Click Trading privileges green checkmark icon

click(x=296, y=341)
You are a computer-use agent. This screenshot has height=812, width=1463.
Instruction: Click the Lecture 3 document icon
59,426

Assignment — Everything from the line that has "You are a computer-use" to the final line above should be retyped exactly, and nothing else.

The completed task —
You are a computer-use agent. This screenshot has height=812, width=1463.
Instruction: Click the Lecture 3 document icon
59,426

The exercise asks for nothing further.